A l’heure ou les conflits armés sont de nouveau proche de nous et entraînent des menaces de cyberguerre, le témoignage d’un pionnier, soldat de la marine puis de la cyberdéfense vient à point nommé. Ecrit avec Aude Leroy, grand reporter, ces « mémoires » fourmillent d’anecdotes et se lisent comme un roman.

Le livre est indispensable pour comprendre l’histoire et les ressorts de la cyberdéfense française. Racontée en détail et de l’intérieur, on découvre les acteurs et les étapes de ce feuilleton incroyable.

Le livre amène aussi à se poser la question, chapître qui clôture l’ouvrage : « La cyber, une armée comme les autres ? »

Vice-Amiral d’escadre, A. Coustillière a participé à la création de la cyberdéfense du ministère des Armées, et en été le premier ComCyber (commandant de la cyberdéfense) de 2011 à 2017 : « j’ai eu la grande chance d’en être l’architecte en chef », confie -t-il à a fin de son livre.

« Grand architecte et premier commandant »

C’est Jean-Yves Le Drian, ancien ministre de la Défense et ancien ministre de l’Europe et des Affaires étrangères qui a rédigé la préface du livre. Face à « cette nouvelle forme de guerre », il rappelle que « l’arme cyber peut avoir des effets tout à fait comparables à l’armement plus conventionnel ». Aussi, dit-il, « j’ai alors décidé de créer un commandement des opérations cyber, qui engage nos armées vers les nouvelles formes de combats globaux du xxie siècle. L’amiral Arnaud Coustillière en aura été le grand architecte et le premier commandant en opérations réelles. Il nous livre dans ces pages le récit passionnant de ces neuf années qui ont vu se transformer une équipe de pionniers en force combattante de plusieurs milliers d’hommes et de femmes, civils et militaires ».

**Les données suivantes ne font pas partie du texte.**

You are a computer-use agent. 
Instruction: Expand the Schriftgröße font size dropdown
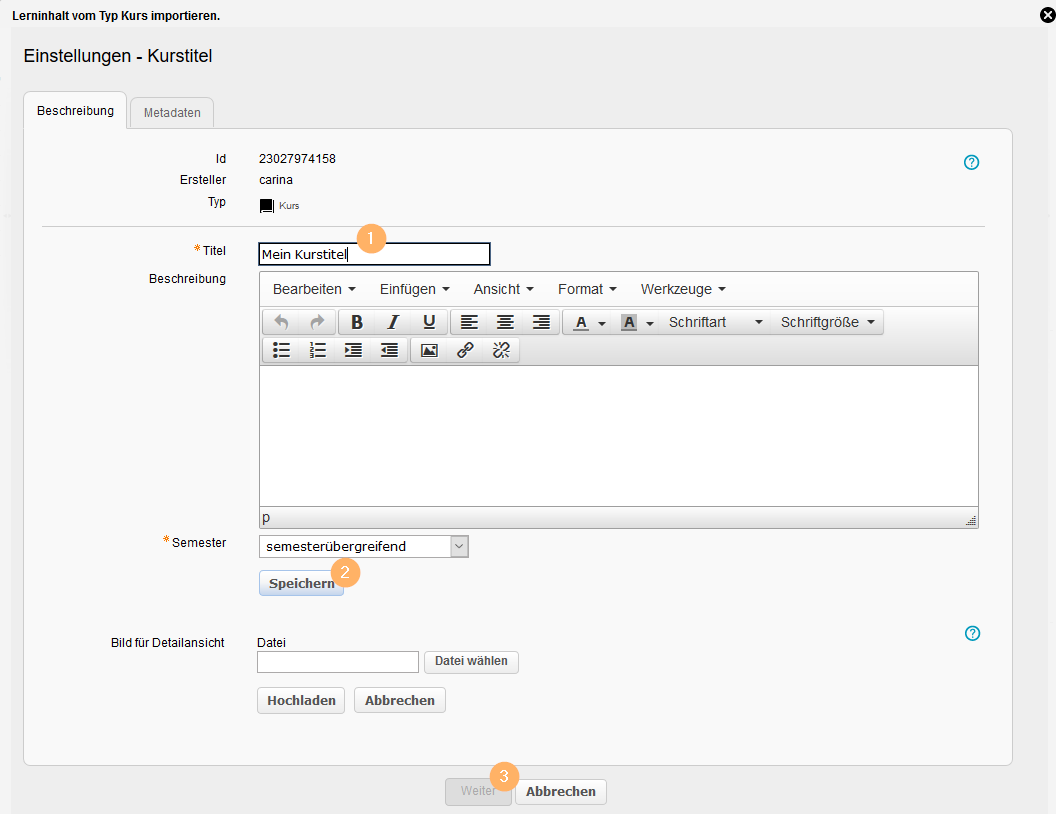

39 ans aux armées dont la moitié dans le numérique et le cyber

Arnaud Coustillière se livre dans le premier chapitre : petit-fils d’amiral 3 étoiles, son arbre généalogique compte un nombre incalculable de militaires, tant du côté paternel que maternel. Commandant de vaisseau à 27 ans, il raconte : « Je viens du cœur des armées, celui des opérations aéromaritimes avec de nombreuses affectations sur des navires de combat en zone de crise, et plusieurs commandements. Je suis amiral, et la marine est mon corps d’armée d’origine. Mais je vogue désormais dans le cyberespace. (…) En 2020, lors de mon ‘Adieu aux armes’ , j’aurai passé trente-neuf ans au service de mon pays, pour moitié dans le domaine maritime et pour moitié dans les domaines numérique et cyber. »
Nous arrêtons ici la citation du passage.